Despite the strong protests of prison reform groups, which say the use of such devices is 'barbaric and medieval', prisons have long sanctioned the use of the body-belts and other leather straps to restrain difficult and violent prisoners, although they are subject to strict guidelines.

Every one of the more than 130 prisons in England and Wales has at least one body-belt, which is made of leather reinforced with a metal strip and with attached handcuffs; leather for female prisoners and metal ones for males. The belt used by the Metropolitan Police to restrain Mrs Gardner had the handcuffs on longer chains; the Prison Service denies it was obtained from it.

Until five years ago, the belts were made in prison workshops. A spokesman for the Prison Service said: 'Since production ceased, prisons have made do with existing body-belts but now stocks are diminishing and we shall shortly be seeking to purchase new belts. There is no question of ending the use of the belt.'

The service may have to seek manufacturers in the United States or Third World countries, where such devices are routinely used. British companies in the handcuff industry have been banned since the mid-1980s from exporting leg irons and shackles and it is possible that body-belts fall into the same category.

Adam Sampson of the Prison Reform Trust said yesterday: 'The Prison Service has spent millions of pounds training officers in control and restraint techniques.

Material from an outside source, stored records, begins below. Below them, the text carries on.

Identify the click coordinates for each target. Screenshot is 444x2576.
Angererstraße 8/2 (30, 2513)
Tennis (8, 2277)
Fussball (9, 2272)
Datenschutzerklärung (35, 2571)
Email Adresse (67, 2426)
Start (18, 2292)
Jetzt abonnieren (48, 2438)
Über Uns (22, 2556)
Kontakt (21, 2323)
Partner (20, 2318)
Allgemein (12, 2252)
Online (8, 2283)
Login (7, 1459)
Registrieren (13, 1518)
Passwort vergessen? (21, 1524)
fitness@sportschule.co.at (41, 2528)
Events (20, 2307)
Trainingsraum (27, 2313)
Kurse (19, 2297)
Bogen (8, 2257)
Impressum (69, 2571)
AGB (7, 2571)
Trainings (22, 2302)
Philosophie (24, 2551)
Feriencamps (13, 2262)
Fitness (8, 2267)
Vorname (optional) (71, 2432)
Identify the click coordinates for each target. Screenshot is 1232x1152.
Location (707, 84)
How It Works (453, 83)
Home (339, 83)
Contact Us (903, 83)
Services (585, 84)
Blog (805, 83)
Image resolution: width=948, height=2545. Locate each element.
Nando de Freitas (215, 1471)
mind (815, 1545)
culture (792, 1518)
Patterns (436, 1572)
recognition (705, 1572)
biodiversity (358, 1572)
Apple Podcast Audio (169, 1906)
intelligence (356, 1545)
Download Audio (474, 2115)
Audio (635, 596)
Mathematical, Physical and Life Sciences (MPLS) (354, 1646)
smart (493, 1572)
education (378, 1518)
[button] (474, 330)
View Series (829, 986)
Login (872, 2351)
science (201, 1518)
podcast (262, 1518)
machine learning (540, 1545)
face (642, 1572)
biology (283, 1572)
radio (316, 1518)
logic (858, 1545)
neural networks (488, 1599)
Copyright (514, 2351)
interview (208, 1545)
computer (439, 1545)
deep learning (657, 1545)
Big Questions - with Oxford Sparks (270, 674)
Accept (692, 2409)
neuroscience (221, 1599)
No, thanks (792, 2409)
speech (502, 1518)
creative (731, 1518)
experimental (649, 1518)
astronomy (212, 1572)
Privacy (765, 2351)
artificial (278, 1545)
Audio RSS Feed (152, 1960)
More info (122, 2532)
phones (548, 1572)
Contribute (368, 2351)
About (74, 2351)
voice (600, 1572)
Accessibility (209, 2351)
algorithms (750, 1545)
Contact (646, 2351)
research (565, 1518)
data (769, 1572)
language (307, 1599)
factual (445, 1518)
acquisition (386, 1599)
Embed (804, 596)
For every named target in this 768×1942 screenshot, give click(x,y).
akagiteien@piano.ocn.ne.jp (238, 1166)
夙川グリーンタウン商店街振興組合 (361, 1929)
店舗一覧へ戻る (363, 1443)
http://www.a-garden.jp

There is no case for retaining what are essentially relics of a medieval prison system. And to pursue this policy when the use of body-belts is under scrutiny in the Gardner case seems to be the height of stupidity.'

No figures are available for the use of body-belts, but in the 12 months ending last June, all types of prison physical restraints - belts, straps, handcuffs and a type of straitjacket - were used on 194 occasions. Five prisons, Brixton, Pentonville, Feltham, Wormwood Scrubs and Full Sutton, were responsible for more than half the total figure.